Monday, July 03, 2006

.Net: You don't know the power of the dark side

Visual Studio isn't yet on our computers at work, so I opted to try out the sharpdevelop/web matrix combination by reimplementing one of our simpler, existing Java portlets. The portlet was display-only: get user data and show it. No pagination in this case, or viewing options of any kind. No postback whatsoever.

Wading through reference material and examples, I got a rough but working version done much faster than I had expected. The compiler type checks and editor code completion (the corresponding Sith term is intellisense) came in handy here, in the worst case at least allowing for faster typo-free typing. There were only a handful of controls on the web form, so I can't claim to have truly tested web matrix. I can see how it could get tedious trying to keep the control declarations synchronized between the aspx in web matrix and the code behind in sharpdevelop...from what I read, visual studio does that task for you.
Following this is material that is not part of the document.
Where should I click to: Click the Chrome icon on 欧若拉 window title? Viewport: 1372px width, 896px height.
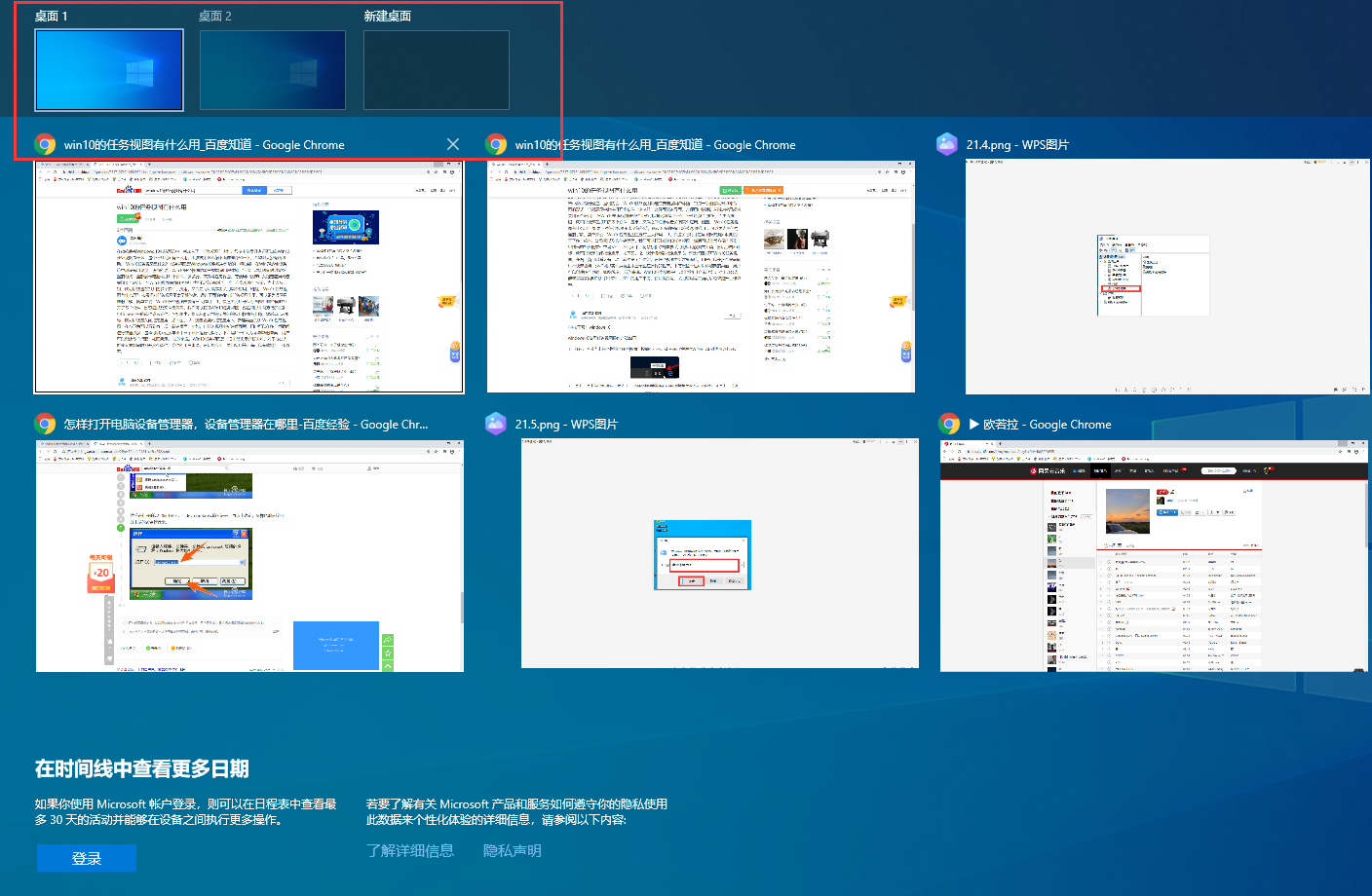click(949, 424)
The biggest hurdle was getting the database access working, of course. The .Net provider installed without any trouble, but when I tried a 'using', my combine failed to build. A quick web search showed the newbie that one must go to the project tab, right click on references, and add the assembly reference before 'using'. It's even in SD's FAQ. After that, I moved on to getting the connection string exactly right. And finally, figuring out which methods on which objects in which combinations in order to execute a few queries. For my first attempt to display the data, I used a custom grid control that happened to be in the example I was following. It worked in a way that felt a bit kludgy, but then I noticed that the custom control was a subclass of DataGrid. I switched to using a vanilla DataGrid for the sake of standardization. Suddenly I was able to precisely define the columns of my DataGrid within the web matrix GUI. After looking up what else my asp.net training book had to say about DataGrid, I'm feeling excited. I hope Java doesn't have a custom data table-generating tag with DataGrid's combination of flexiblity and ease, because if it does then I had been working much harder than I had to.

My initial foray into .Net development has remained positive. I am getting the impression that even as I learn, I still do not know on a palpable level the power of the dark side.